From Craving to Liberation, From Grasping to Emptiness: Excursions into the Thought­World of the Pali Discourses by Bhikkhu Analayo, Chapter 10, Volitional Formations/Sankhara, pages 104 ­- 117

Sections to be read outloud:
First two paragraphs of 10.1 beginning on page 105
The last two paragraphs on page 107
First five paragraphs of 10.2 beginning on page 109
The last full paragraph on p. 111 through the end of the first full paragraph p. 112

Discussion Theme:
Most importantly, the Buddhist concept sankhara or volitional formations points to this aspect of the mind that constructs or fabricates meaning and the volition that flows out of it. As Venerable Analayo reminds us early in this chapter, in the most general usage the concept sankhara refers to all that is conditioned in the present moment. This concept is also used as a catch all term to refer to all aspects of the mind other than feeling, perception and consciousness.

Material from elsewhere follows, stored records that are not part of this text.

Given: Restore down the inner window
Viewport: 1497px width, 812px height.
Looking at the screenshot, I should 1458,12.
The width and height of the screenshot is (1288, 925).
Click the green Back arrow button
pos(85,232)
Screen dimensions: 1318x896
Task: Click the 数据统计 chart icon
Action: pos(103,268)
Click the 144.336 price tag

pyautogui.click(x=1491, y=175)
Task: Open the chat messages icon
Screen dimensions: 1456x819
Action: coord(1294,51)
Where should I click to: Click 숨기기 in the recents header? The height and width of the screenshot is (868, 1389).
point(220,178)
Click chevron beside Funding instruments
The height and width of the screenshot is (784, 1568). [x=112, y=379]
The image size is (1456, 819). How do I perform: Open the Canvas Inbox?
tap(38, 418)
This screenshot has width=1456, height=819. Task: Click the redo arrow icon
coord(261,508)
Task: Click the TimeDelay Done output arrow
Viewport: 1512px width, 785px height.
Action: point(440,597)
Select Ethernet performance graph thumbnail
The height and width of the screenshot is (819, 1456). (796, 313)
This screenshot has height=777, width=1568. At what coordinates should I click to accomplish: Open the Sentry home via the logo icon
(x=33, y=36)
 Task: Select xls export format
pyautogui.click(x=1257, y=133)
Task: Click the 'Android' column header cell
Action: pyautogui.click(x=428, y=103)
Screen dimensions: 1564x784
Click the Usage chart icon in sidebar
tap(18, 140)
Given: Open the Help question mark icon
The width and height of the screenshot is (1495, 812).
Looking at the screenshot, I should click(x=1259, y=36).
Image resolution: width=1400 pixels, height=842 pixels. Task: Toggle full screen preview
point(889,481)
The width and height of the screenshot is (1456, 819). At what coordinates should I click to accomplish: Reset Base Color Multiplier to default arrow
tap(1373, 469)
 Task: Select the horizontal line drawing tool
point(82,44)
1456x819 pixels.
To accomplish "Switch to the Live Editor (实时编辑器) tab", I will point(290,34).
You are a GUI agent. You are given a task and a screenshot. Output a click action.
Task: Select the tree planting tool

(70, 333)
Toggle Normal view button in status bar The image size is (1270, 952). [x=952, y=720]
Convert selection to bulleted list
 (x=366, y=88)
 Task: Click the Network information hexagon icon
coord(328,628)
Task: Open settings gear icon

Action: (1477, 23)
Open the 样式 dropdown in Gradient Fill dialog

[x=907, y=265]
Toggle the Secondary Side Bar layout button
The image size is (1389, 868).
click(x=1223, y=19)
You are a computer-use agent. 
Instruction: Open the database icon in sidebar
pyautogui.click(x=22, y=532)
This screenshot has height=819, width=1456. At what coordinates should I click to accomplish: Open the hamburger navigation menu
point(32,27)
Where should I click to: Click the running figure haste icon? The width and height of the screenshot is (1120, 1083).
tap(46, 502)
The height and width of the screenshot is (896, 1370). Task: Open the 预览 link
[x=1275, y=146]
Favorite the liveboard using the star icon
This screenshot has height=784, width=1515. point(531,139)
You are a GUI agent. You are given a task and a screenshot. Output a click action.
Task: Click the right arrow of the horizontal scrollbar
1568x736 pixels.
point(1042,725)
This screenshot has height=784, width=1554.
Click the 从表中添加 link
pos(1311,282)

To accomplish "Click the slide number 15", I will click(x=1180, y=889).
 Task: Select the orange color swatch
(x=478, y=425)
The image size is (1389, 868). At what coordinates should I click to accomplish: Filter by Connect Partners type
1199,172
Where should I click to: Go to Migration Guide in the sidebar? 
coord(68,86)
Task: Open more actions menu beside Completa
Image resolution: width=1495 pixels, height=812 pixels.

In terms of suffering and the end of suffering, we have been taught that everything rests on the tip of motivation. More specifically in the tradition, sankharas are the building blocks of the dynamic and natural movement of intention or volition in the mind. Because of habit, the mind wants to personalize this activity. Section 10.2 describes the role of sankhara in the conditioned/lawful arising of dukkha. Venerable Analayo explains that sankharas represent the karmically active force responsible for continued existence. In terms of our practice, it is probably better to think of this as a moment by moment movement, as opposed to lifetime to lifetime. When the mind delights in its own formations (sankharas), it misperceives them. It takes what is essentially an impersonal conditional unfolding of the mind and imputes a permanent self, a me. Just this is the ground for all attachment and suffering.

This month, let’s consider the role of volitional mental constructions in how the mind perpetuates the stress arising out of wrong/self view. Let’s resolve to be more and more interested in the creative and fabricating activities of the mind. Notice how challenging it is to see and feel any motivation without being seduced by the personal sense, “I want to do this”, “I need that”, “This is important to me”. Remember, the practice is not necessarily countering one motivation with another. It is about recognizing these mental formations, volitional formations, for what they are, impersonal movements of mind ­ in other words, not self. With wise attention, is it possible to see sankharas as simply impersonal, conditional, and impermanent movements of mind. Notice the sense of release that arises when seen in this way? And then, notice what arises when the mind delights in (gets attached to) sankharas?